Applied Linguistics in Southeast Asia
W.K. Ho, R.Y.L. Wong, in Encyclopedia of Language & Linguistics (Second Edition), 2006
Bilingualism in Multilingual Societies
Societal bilingualism in Southeast Asia is extremely complex even without considering the multilingual versatility of tribal minorities in the border areas of Thailand, Myanmar, and the three Indochinese states. Only two main types of societal bilingualism are outlined here. According to Tay (1985: 191), societal bilingualism may be classified according to the status of the languages, whether they are major, minor, regional, or international (or languages of wider communication). The two examples are as follows:
(a)
a major language + language of wider communication (e.g., Tagalog–English; Bahasa Indonesia–English; Malay–English; and Thai–English);
(b)
major language + national language + international language (e.g., Javanese/Madurese + Bahasa Indonesia + English; Mandarin + Malay + English).

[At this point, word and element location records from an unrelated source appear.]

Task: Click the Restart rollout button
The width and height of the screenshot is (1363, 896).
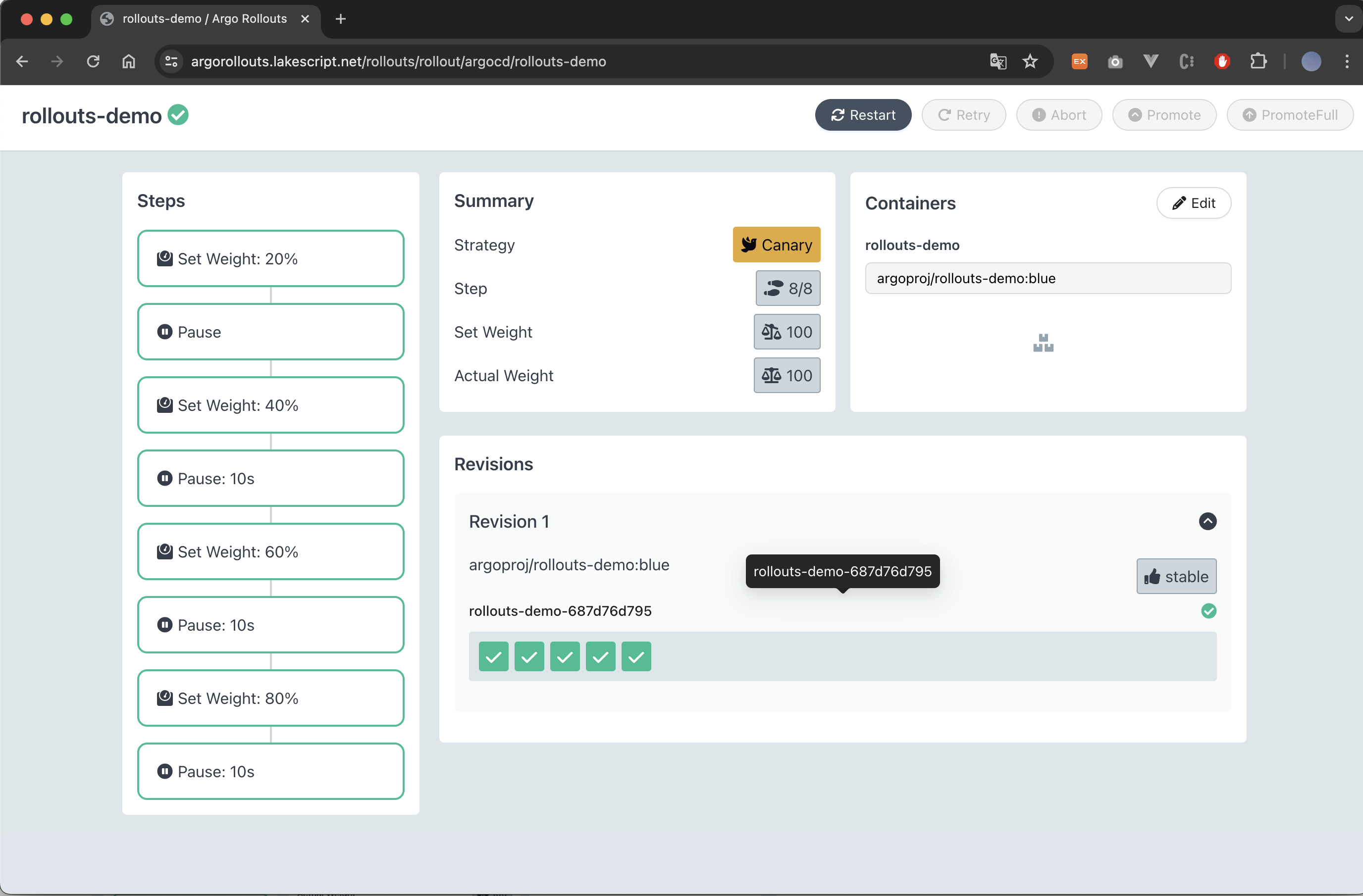Action: (x=862, y=115)
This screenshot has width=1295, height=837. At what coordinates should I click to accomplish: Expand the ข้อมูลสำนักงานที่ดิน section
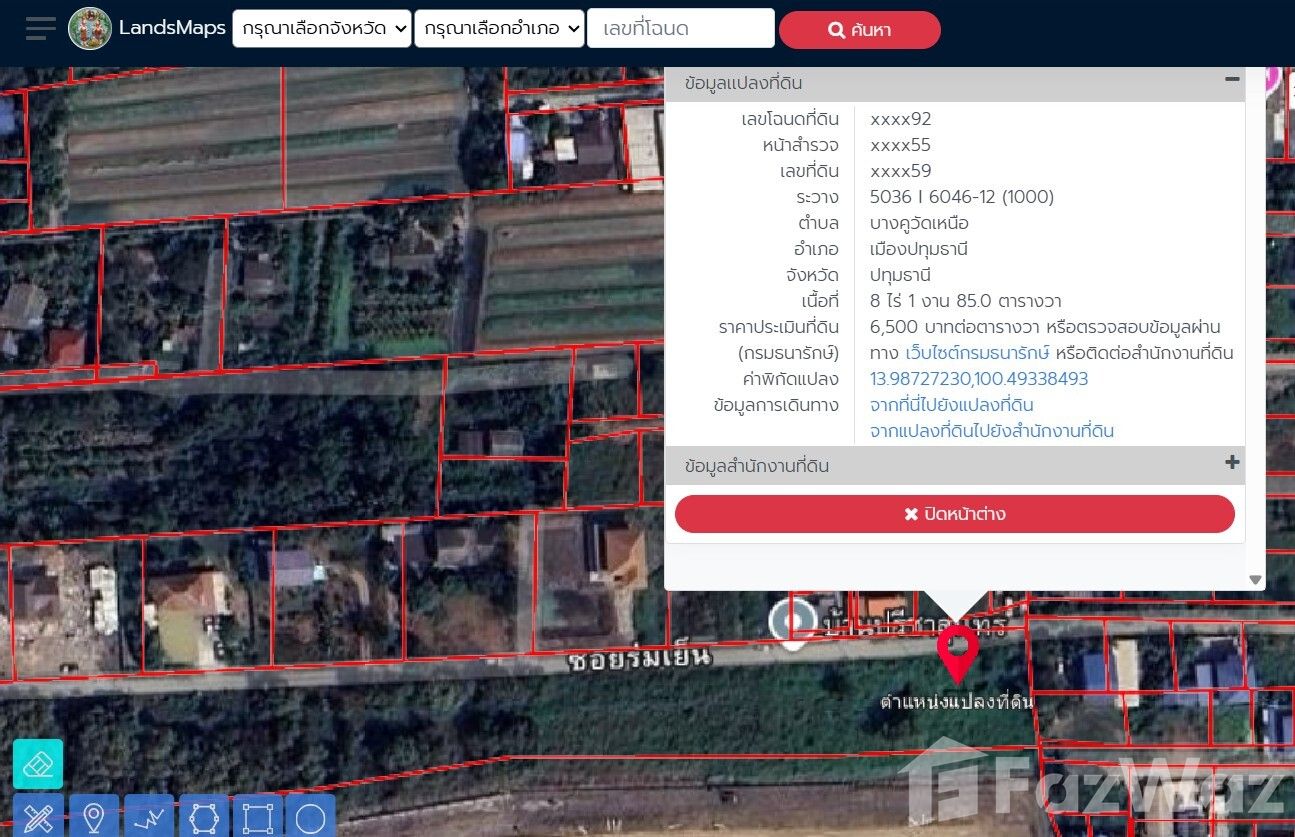tap(1232, 463)
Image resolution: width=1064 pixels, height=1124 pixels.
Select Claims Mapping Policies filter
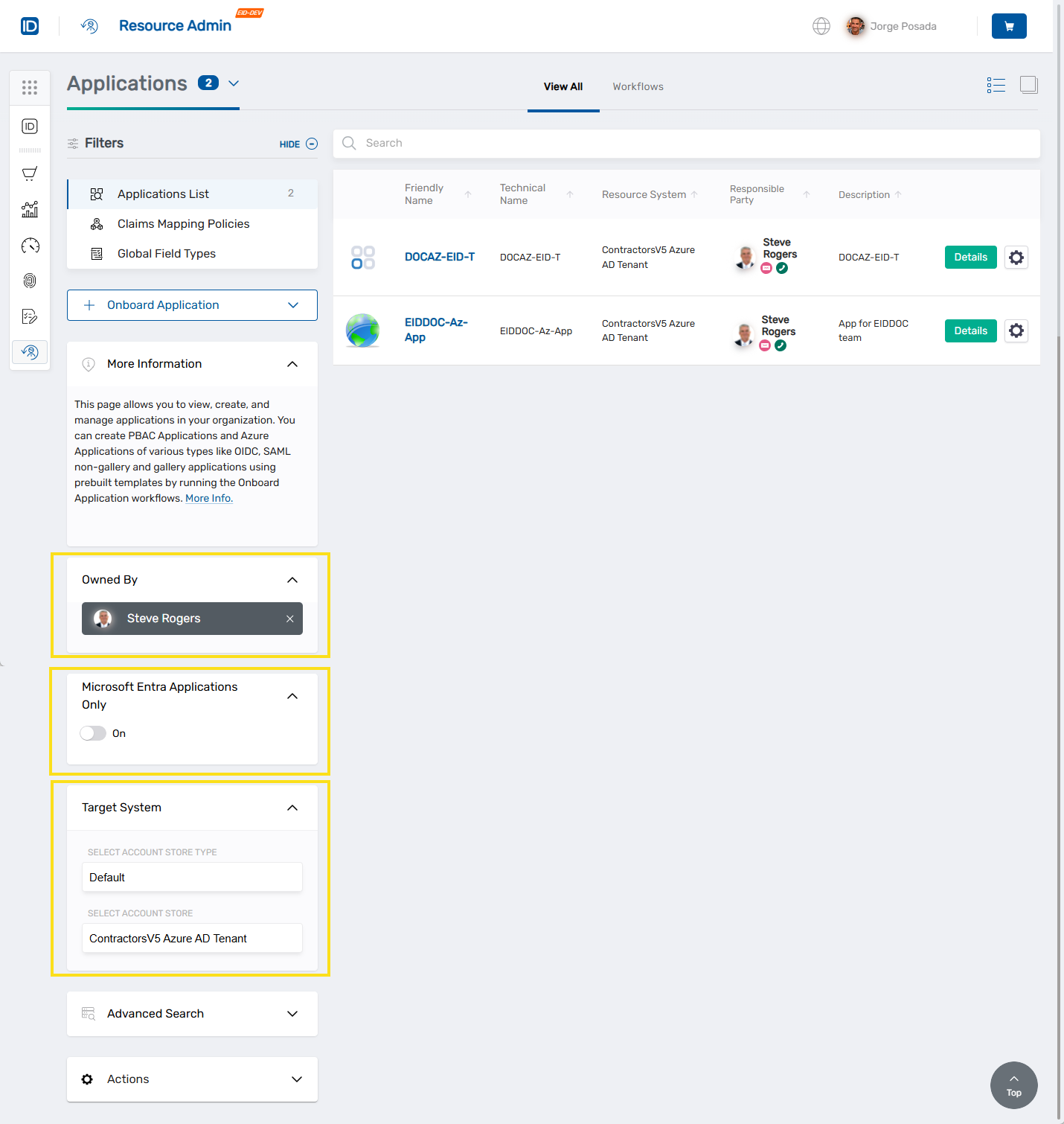coord(183,223)
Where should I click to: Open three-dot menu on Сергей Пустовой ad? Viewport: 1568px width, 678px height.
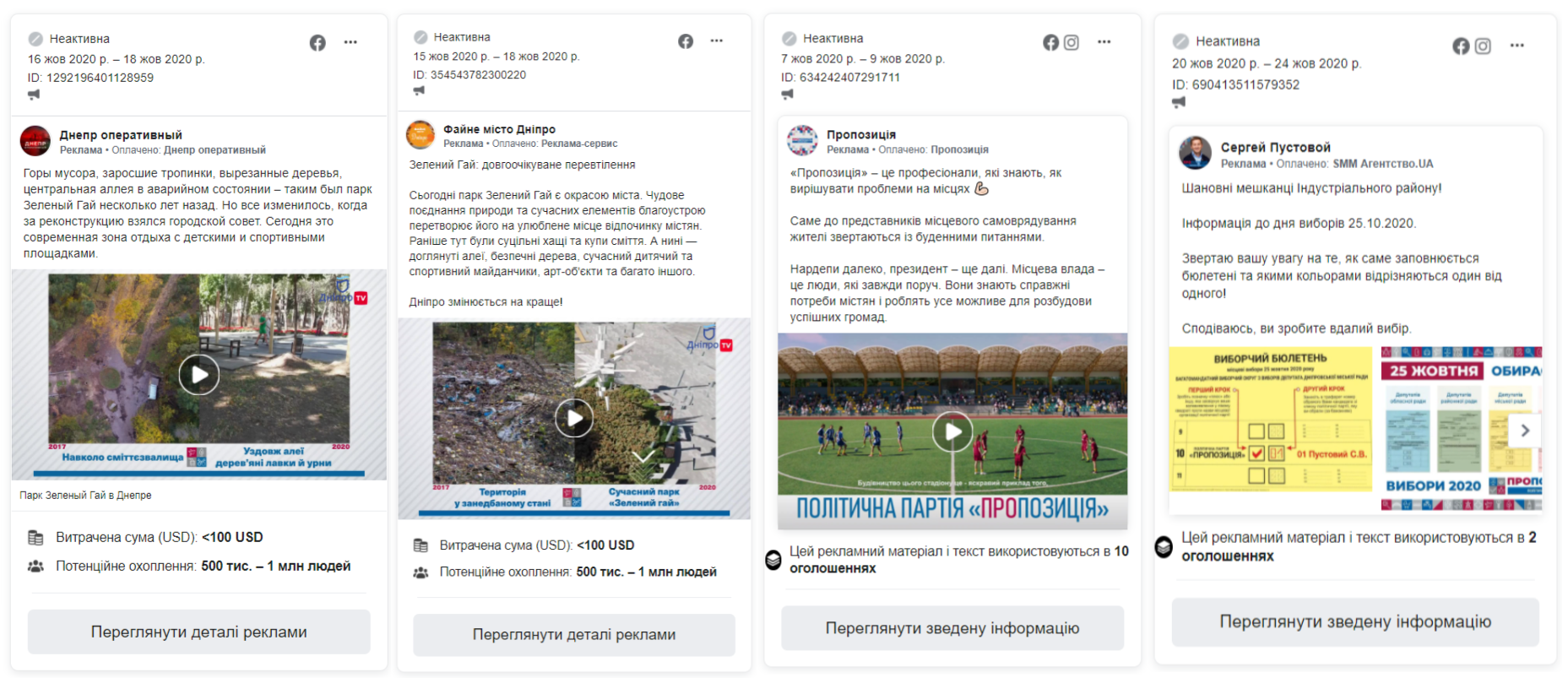pyautogui.click(x=1517, y=46)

The choice of an individual bilingual's repertoire in any one situation is governed by a variety of different factors: (1) the geographical area in which a language or dialect predominates, e.g., a bilingual Chinese speaker can expect to use Cantonese rather than Hokkien (two Chinese dialects) in certain towns in Malaysia because a particular town (e.g., Kuala Lumpur or Ipoh) is predominantly Cantonese-speaking; (2) domains, such as family, friendship, business transactions, employment, religion, and education. Domains may be classified along a range of formality or informality. Certain codes are typically used in certain domains; e.g., in Malaysia, Standard Malay is generally used in the more public and formal domains, whereas Bazaar Malay is used in interactions with the non-Malays in the market place. Similarly, the official languages are used in the educational domain in Singapore, but Chinese dialects continue to be used, to a lesser extent now, in family and friendship domains, especially in interactions with the elderly.
A few countries in Southeast Asia describe their education systems as bilingual, but the models of bilingual education in Singapore, Malaysia, Brunei, and the Philippines differ in many ways. Nonetheless, it is possible to argue that they are all bilingual to the extent that there are clear societal roles for the languages taught at school. Whereas Singapore and Brunei have a declared bilingual policy, the policy of Malaysia is not explicitly stated as being bilingual, although it now is for certain grade levels in schools. English has a special place in each of the four models, with the instruction time allocated to English varying from model to model. Probably, as a result of time provision and the different linguistic environments in the four countries, the outcomes of the different models have been different – Malay-dominant bilingualism for Malaysia and Brunei in the rural sector and English-dominated bilingualism in the urban areas among the non-Malay-ethnic speakers, whereas that of the Philippines may be described as Filipino-dominant bilingualism. Singapore's situation was described by Pakir (1992) as English-dominant bilingualism, although with the success of the Speak Mandarin Campaign in the past 25 years (1979–2004), there is now a greater proportion of Mandarin-dominated bilingualism. These terms for different patterns of bilingualism do not adequately recognize that the language situations in these four countries are diglossic in the sense that each major language serves different social functions.